-- VOTRE TÂCHE --
Indiquez, d'après l'extrait à lire, la proportion des catholiques français pratiquants qui ont voté pour François Fillon le 23 avril 2017.

-- EXTRAIT À LIRE --
Le Temps

Ce qu’il y a de Fillon dans Macron

- RICHARD WERLY @LTwerly

L’explicatio­n au discours d’Emmanuel Macron devant les Evêques de France s’est peut-être nouée entre les deux tours de la présidenti­elle. Comme le rappelle Henri Tincq dans son livre sur La grande peur des catholique­s de France (Ed. Grasset), un catholique français pratiquant sur deux (46%) a voté, le 23 avril 2017, pour François Fillon. A l’époque, explique l’ancien journalist­e du Monde, le fait que le vainqueur de la primaire de la droite ait osé afficher sa foi chrétienne est «un exploit dans un pays aussi laïc que la France». La suite électorale se lit en chiffres: 38% des catholique­s pratiquant­s votent au second tour pour Marine Le Pen. «La digue a cédé», écrit Henri Tincq, consterné par le fait que ces électeurs restent plus rétifs que la moyenne à la percée Macron: 62% votent, le 7 mai, pour l’ex-ministre de l’économie contre 66% au niveau national.

Quelle conclusion en tirer et pourquoi reparler de ce scrutin après le dîner de l’épiscopat français au collège des Bernardins à Paris? D’abord parce que la phrase prononcée par Emmanuel Macron au début de son discours mérite mieux qu’un raccourci. «Nous avons, vous et moi bravé, les sceptiques de chaque bord répond le président Français à Mgr Georges Pontier, archevêque de Marseille. Et si nous l’avons fait, c’est sans doute que nous partageons confusémen­t le sentiment que le lien entre l’Eglise et l’Etat s’est abîmé, et qu’il nous importe à vous comme à moi de le réparer. Pour cela, il n’est pas d’autre moyen qu’un dialogue en vérité.»

Le chef de l’Etat est donc bien dans une logique de riposte. Il sait que les catholique­s de France demeurent sceptiques à son égard, lui, le banquier mondialist­e, lui, le quadragéna­ire qui a osé, en campagne et en Algérie, parler de «crimes contre l’humanité» à propos de la colonisati­on, lui l’ex-ministre qui affirmait, dans les banlieues «il faut que les jeunes français aient envie de devenir milliardai­res…»

Entrées de position des éléments:
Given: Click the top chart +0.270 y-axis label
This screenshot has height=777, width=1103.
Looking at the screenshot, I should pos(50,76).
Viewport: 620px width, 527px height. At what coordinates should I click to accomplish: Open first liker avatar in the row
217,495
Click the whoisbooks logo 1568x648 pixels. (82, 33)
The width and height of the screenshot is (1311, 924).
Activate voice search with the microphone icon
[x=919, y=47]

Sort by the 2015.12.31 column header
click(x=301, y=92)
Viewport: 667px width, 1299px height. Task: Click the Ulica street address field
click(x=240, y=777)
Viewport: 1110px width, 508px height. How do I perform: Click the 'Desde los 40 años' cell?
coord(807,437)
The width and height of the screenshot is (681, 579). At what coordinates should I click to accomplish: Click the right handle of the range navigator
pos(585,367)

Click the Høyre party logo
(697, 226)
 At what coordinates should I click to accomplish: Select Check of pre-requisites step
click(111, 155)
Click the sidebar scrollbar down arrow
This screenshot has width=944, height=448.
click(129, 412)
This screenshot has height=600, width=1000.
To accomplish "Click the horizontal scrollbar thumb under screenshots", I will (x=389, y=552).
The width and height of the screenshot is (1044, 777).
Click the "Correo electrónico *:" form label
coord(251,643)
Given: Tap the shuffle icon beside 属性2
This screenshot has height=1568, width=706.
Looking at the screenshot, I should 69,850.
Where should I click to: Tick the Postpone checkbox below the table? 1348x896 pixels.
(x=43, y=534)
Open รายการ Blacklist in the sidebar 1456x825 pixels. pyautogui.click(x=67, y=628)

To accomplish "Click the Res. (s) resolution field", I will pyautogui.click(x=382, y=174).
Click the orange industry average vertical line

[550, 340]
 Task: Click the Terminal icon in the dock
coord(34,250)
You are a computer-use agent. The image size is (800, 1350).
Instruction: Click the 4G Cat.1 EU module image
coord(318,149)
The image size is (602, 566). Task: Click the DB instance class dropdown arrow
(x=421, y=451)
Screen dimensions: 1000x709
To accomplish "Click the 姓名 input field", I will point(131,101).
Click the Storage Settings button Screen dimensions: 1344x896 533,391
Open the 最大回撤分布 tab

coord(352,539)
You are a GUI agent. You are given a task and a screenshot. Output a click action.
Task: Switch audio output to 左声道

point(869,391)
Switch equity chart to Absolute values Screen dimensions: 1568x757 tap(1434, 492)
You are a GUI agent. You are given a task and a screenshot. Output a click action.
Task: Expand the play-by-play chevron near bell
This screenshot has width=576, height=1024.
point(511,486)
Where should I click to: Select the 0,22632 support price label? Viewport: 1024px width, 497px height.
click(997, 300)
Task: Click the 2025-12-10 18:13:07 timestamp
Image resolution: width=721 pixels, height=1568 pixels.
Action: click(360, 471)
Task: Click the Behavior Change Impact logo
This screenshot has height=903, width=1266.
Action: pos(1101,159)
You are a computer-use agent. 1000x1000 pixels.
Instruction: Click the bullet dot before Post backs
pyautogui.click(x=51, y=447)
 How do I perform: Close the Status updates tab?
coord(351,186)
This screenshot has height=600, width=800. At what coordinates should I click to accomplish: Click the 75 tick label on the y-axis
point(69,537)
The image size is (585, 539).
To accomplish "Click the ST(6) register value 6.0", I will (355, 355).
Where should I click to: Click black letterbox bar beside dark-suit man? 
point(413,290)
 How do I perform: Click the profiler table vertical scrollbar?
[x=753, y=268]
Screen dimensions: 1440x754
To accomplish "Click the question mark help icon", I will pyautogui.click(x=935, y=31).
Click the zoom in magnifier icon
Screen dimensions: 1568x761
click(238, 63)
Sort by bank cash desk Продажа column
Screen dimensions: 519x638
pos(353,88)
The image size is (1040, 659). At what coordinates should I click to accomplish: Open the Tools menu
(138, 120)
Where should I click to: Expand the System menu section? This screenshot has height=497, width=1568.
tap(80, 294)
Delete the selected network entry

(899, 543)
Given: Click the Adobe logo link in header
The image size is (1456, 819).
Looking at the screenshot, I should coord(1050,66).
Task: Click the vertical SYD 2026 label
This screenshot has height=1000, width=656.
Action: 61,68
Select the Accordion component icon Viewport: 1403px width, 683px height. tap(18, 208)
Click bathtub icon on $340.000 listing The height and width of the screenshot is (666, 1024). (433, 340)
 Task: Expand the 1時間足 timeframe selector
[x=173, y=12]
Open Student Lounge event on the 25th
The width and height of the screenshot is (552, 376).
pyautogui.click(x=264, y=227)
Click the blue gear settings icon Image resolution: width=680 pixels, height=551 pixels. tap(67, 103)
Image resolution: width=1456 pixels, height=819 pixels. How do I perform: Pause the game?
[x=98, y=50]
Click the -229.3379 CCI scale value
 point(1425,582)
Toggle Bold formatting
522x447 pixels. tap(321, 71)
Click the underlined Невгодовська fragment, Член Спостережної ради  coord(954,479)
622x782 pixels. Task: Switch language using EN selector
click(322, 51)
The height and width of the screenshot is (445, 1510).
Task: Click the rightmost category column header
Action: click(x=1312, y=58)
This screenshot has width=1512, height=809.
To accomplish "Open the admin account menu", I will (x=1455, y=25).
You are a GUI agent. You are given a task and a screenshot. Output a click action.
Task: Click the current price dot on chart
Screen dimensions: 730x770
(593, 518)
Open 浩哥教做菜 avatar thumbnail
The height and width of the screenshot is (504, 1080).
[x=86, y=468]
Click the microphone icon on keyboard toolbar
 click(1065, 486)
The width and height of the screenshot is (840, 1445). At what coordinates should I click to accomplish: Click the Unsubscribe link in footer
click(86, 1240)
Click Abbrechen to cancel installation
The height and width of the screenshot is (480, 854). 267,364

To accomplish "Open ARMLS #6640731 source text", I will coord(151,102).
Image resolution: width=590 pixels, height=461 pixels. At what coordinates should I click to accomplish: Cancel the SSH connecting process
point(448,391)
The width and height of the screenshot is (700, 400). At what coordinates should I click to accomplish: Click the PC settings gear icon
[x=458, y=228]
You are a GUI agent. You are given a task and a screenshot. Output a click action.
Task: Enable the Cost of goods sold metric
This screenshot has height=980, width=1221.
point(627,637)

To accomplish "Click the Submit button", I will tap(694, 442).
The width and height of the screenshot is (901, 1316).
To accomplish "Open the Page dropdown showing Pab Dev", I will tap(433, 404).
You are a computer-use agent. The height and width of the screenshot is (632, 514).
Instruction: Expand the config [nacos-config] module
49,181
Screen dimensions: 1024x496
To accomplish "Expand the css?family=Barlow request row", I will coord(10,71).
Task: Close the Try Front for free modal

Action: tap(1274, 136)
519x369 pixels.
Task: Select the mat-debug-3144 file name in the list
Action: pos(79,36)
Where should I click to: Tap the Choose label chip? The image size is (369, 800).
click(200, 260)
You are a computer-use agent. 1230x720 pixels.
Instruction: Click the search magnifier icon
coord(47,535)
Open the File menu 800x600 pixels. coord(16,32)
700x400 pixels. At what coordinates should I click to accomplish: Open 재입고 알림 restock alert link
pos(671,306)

-- SOLUTION DE L'EXERCICE --
46 %, soit un catholique français pratiquant sur deux.